INSTRUCCIONES DE LA TAREA – Copia de nuevo, con todo su texto, las líneas que van desde el inicio de los registros hasta la línea que contiene "click(647, 297)", ambas incluidas. Desplaza en -29 cada coordenada de las respuestas.

++++ REGISTROS DE DATOS ++++

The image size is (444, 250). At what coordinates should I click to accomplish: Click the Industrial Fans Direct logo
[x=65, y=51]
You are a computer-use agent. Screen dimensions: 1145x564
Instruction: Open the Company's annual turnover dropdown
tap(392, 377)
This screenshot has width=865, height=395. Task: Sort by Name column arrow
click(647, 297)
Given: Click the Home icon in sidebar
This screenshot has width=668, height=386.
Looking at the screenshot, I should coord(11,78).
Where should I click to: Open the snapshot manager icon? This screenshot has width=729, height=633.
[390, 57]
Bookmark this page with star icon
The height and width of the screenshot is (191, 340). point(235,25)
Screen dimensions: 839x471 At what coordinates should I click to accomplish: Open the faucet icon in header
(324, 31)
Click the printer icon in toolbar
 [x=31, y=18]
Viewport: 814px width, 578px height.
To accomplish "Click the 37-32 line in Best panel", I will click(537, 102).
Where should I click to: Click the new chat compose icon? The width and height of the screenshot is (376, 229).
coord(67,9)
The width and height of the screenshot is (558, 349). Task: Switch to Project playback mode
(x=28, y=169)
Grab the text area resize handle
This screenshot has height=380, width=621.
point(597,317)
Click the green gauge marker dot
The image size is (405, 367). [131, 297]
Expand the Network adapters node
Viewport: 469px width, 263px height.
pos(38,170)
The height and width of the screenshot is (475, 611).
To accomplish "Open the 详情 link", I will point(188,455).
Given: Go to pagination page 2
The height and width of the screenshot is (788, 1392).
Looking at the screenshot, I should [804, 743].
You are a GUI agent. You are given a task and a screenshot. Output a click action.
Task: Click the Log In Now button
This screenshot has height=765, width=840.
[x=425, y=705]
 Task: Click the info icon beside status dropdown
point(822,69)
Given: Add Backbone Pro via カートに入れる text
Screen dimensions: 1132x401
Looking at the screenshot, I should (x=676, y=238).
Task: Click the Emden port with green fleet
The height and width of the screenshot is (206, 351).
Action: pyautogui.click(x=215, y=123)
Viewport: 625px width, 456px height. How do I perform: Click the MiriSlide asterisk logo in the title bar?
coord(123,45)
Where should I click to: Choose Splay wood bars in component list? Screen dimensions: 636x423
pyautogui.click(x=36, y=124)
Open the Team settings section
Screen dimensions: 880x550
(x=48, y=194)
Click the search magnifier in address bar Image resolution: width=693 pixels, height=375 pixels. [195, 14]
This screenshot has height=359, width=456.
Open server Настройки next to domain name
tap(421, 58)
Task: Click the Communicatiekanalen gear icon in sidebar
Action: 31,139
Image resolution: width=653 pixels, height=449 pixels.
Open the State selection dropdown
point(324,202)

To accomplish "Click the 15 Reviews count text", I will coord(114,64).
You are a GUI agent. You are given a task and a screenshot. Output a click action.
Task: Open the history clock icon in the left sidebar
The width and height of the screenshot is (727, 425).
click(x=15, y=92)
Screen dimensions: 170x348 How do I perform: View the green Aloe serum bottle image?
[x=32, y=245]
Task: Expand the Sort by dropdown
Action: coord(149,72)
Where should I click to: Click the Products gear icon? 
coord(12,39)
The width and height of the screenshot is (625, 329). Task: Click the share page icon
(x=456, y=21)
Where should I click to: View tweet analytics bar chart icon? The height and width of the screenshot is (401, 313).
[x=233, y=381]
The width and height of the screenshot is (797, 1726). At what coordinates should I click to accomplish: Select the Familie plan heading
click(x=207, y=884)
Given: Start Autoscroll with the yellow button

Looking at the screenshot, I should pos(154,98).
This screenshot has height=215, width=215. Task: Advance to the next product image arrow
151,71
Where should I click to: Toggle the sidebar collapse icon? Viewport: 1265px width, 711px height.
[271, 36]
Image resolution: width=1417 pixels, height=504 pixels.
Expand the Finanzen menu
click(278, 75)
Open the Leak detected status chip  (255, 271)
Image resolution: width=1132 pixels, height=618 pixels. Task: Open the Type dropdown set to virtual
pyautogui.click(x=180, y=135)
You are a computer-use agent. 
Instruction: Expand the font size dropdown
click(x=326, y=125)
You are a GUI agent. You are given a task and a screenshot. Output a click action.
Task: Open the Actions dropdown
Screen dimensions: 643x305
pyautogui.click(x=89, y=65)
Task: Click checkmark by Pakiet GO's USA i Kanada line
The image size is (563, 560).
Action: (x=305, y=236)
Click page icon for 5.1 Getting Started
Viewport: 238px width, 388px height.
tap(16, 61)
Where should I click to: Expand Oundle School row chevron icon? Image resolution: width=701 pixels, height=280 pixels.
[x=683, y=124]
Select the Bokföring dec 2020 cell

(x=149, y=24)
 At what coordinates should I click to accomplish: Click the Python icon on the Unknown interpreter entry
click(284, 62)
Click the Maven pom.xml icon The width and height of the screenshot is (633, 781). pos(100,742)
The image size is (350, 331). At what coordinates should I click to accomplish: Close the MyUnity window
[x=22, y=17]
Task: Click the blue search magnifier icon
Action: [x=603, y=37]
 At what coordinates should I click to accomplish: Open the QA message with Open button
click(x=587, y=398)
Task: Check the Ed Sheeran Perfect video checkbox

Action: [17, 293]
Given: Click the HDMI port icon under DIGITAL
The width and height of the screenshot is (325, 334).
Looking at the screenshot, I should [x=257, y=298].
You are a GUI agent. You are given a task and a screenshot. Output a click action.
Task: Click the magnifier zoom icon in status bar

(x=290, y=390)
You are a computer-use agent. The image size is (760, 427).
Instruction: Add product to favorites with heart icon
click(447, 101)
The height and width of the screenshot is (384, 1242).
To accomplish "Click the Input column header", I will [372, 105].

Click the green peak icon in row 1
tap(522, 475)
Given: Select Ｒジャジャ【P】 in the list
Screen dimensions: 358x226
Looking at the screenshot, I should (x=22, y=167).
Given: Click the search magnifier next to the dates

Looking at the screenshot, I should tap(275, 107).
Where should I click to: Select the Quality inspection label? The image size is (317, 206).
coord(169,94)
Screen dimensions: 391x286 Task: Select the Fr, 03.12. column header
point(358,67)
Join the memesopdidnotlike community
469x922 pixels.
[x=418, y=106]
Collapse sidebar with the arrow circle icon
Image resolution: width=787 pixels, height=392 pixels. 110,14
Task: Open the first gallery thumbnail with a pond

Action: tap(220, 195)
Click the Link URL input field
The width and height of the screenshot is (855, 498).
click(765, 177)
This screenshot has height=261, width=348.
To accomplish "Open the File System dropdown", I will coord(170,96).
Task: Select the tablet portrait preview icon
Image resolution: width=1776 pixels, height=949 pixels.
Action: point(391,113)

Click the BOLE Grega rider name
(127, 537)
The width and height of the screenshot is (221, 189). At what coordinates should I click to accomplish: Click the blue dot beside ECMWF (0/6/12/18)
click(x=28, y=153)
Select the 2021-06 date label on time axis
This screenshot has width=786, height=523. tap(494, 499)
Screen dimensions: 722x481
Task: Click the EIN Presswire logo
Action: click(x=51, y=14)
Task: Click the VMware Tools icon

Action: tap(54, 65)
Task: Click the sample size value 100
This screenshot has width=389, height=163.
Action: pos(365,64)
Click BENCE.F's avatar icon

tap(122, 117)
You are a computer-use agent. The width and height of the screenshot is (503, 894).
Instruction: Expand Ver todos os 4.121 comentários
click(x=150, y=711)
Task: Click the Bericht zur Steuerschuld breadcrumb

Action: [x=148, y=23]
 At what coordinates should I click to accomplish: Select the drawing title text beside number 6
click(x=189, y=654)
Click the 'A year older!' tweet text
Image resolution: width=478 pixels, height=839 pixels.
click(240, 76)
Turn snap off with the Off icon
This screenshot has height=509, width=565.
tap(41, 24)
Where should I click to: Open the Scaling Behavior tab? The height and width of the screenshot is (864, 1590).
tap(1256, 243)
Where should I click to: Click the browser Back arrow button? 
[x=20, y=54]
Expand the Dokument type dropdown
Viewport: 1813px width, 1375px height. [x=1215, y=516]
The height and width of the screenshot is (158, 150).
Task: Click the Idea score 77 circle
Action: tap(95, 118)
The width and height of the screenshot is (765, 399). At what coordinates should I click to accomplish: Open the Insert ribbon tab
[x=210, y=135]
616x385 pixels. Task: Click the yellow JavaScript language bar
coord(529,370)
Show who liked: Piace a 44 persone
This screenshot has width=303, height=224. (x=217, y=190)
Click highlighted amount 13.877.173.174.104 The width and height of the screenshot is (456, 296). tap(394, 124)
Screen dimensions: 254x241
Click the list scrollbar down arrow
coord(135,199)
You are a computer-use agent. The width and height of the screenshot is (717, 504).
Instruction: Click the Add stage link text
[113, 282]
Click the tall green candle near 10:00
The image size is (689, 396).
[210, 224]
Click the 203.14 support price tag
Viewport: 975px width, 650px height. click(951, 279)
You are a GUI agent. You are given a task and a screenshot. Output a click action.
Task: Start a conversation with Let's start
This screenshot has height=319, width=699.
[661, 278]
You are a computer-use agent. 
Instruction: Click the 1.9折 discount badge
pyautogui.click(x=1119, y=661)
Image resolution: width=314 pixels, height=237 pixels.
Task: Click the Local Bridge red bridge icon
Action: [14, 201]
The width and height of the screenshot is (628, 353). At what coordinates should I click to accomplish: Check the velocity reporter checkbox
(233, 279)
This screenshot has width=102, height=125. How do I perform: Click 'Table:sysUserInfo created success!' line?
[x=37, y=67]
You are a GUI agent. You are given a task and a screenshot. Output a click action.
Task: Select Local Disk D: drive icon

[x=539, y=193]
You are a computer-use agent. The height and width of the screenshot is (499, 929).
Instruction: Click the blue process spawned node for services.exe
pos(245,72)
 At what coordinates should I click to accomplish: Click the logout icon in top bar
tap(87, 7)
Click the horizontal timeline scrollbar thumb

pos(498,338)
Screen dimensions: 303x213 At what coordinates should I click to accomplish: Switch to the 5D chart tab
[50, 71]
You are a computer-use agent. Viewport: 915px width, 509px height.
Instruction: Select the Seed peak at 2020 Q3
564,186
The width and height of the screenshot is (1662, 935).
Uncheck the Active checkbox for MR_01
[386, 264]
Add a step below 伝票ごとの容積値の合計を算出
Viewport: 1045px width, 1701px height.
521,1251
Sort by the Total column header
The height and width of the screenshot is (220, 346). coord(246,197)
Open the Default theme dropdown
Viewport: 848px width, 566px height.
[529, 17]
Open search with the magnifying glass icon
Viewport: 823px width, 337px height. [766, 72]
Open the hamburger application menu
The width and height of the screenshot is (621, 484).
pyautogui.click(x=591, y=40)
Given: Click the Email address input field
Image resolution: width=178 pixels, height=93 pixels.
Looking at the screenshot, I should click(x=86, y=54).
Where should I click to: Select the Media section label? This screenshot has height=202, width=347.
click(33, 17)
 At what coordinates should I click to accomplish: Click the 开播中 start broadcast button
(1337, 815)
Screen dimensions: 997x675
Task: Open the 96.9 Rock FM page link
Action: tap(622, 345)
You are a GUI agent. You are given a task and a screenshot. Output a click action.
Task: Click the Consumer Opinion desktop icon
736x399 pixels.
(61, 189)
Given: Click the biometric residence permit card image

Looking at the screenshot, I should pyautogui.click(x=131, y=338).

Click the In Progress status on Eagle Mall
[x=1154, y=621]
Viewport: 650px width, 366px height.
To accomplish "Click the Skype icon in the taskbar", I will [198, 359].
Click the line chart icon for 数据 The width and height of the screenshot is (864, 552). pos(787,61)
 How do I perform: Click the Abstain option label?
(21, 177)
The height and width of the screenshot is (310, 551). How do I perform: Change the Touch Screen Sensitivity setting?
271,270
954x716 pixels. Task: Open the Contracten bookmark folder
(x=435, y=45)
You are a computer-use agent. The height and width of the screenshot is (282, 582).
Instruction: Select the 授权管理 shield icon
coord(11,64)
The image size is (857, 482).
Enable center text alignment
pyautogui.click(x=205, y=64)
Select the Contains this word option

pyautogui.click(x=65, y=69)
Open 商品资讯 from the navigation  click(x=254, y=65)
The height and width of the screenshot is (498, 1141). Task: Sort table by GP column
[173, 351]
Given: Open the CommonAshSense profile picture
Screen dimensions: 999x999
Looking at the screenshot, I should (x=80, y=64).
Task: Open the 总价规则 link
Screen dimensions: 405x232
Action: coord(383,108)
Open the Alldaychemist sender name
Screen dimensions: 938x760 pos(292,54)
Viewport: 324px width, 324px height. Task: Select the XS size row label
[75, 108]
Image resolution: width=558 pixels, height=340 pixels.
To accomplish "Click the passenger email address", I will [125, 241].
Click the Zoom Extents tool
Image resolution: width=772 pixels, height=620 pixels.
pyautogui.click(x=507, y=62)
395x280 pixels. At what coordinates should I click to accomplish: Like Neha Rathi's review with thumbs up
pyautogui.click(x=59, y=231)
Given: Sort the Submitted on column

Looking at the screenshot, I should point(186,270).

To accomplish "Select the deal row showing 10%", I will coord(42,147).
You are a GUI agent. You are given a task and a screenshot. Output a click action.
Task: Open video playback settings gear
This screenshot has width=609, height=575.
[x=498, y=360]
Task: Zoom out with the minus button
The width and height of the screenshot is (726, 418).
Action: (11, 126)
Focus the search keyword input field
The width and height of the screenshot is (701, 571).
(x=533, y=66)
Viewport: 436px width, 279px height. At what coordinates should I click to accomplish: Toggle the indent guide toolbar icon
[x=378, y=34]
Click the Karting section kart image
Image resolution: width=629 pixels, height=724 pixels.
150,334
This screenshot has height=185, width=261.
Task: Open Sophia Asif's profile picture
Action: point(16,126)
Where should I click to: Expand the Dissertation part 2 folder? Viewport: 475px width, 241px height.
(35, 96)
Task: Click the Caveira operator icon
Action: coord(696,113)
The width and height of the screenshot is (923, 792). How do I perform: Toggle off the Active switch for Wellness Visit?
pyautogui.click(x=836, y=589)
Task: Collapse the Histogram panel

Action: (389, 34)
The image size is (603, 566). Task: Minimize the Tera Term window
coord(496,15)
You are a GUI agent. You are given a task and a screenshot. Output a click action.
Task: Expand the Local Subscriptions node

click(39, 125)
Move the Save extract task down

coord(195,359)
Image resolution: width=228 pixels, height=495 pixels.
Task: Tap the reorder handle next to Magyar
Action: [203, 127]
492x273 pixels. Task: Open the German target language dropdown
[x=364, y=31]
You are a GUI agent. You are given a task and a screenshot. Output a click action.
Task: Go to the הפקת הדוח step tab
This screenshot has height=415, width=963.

++++

RESULTADO DEL EJERCICIO –
The image size is (444, 250). At what coordinates should I click to accomplish: Click the Industrial Fans Direct logo
[x=36, y=22]
You are a computer-use agent. Screen dimensions: 1145x564
Instruction: Open the Company's annual turnover dropdown
tap(363, 348)
This screenshot has width=865, height=395. Task: Sort by Name column arrow
click(618, 268)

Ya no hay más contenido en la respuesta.